Welcome! Physics 212 is a great lab in which you will get to do a variety of real quantum physics labs that introduce you to lots of cool modern experimental techniques (laser spectroscopy, particle physics techniques, scanning tunneling microscopy, electron spin, superconductivity and electron diffraction!) while connecting to your topics from Physics 214 (Intro Quantum) lectures in a clear and satisfying way. We work hard at relating these two courses and giving you real labs with real data that work and that are never cookbook or lame!
Note: this is the 2010 home of Cookie Of The Week.
Instructors: Suzanne Amador Kane
Office: KINSF Link L103
Office: KINSF Link L207
Note that while this course is normally taken concurrently with Physics 214b, it also can be taken independently if that's a better fit to your schedule. Physics 211f lab is a prerequisite.
The lab will run Thursday afternoons 1:15-4pm in KINSC room H206. Lab starts the first week of classes, on Thursday, Jan. 22! All of the experiments will be conducted concurrently, and students will rotate through each lab in groups of two partners. Students have two lab sessions to complete each experiment.
Everybody! (Who has had the prerequisite course, Physics 211f, that is.) Physics 212i should be taken by students considering a physics major or minor and by most students taking the co-requisite, Intro to Quantum Physics (Physics 214). Though not required for the Astronomy and other majors, the 212i laboratory is recommended because it leads to a deeper knowledge of quantum physics.

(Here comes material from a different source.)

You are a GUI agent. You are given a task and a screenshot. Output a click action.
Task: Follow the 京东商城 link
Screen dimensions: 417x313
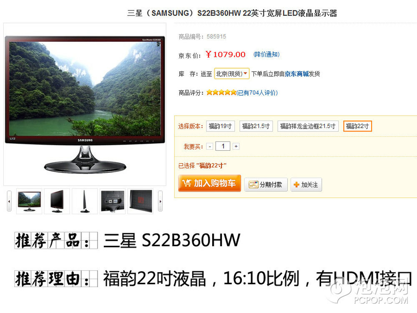tap(297, 74)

1. ELECTRON SPIN RESONANCE. Spin is an intrinsic characteristic of fundamental particles and results in charged particles having an associated magnetic dipole field. In this experiment, you will use a technique similar to nuclear magnetic resonance (a.k.a. magnetic resonance imaging, or MRI, in the medical industry) to measure the magnetic moment of the electron.
2. NUCLEAR SPECTROSCOPY. Nuclei have discrete quantum states just as atoms do. The emission of gamma rays corresponds to transitions between these quantum states. In this experiment, you study the spectra of several nuclei, and also learn about gamma ray detection and energy measurement. This is a good place to learn about the basic methods of particle detection used in particle physics!
3. SUPERCONDUCTORS and the SUPERCONDUCTING QUANTUM INTERFERENCE DEVICE (the Mr. SQUID experiment): In this experiment you will learn about the properties of superconductors, a phase of matter with zero electrical resistance and remarkable magnetic properties. You will get to use a SQUID to make high precision measurements of magnetic flux. You will see that the flux threading a hole in a superconductor is quantized, thus demonstrating quantum effects on a macroscopic scale.
4. LASER MODES. In this laboratory you will use a Fabry-Perot interferometer to study the spectrum of light emitted from an open cavity laser. The experiment reveals the quantization of laser modes by the cavity of the laser. You will learn about how lasers operate and study several quantum effects which lead to the creation of a distribution of wavelengths from the laser.
5. SCANNING TUNNELING MICROSCOPY. We know from quantum mechanics that an electron (or any particle) can pass through a region in which classically it would have negative kinetic energy (i.e., a classically forbidden region). You will study this phenomenon in its most remarkable application--the imaging device known as an STM (for scanning tunneling microscope.) You will use quantum mechanical tunneling to make images of microfabricated devices and to image individual atoms of graphite on surfaces.
6. is a
Two-Lab Combo Pack consisting
of THE PHOTOELECTRIC EFFECT. An anomalous
experimental result that stimulated the early development of quantum physics
is the emission of electrons from a metal when light shines on the metal.
(Einstein won the Nobel Prize for his explanation of this effect.) You will
plot curves of photocurrent versus bias voltage and determine Planck’s
plus ELECTRON DIFFRACTION: You will see how electron matter waves can interfere with a crystalline solid to give regular patterns of constructive and destructive interference called a diffraction pattern; this allows one to deduce information about the structure of the solid given enough information about the original electrons.
A required lab manual will be available from Scott Shelley before class begins. The text for Physics 214b will be an important reference. Other sources will be placed on reserve in the library, and students are expected to consult them.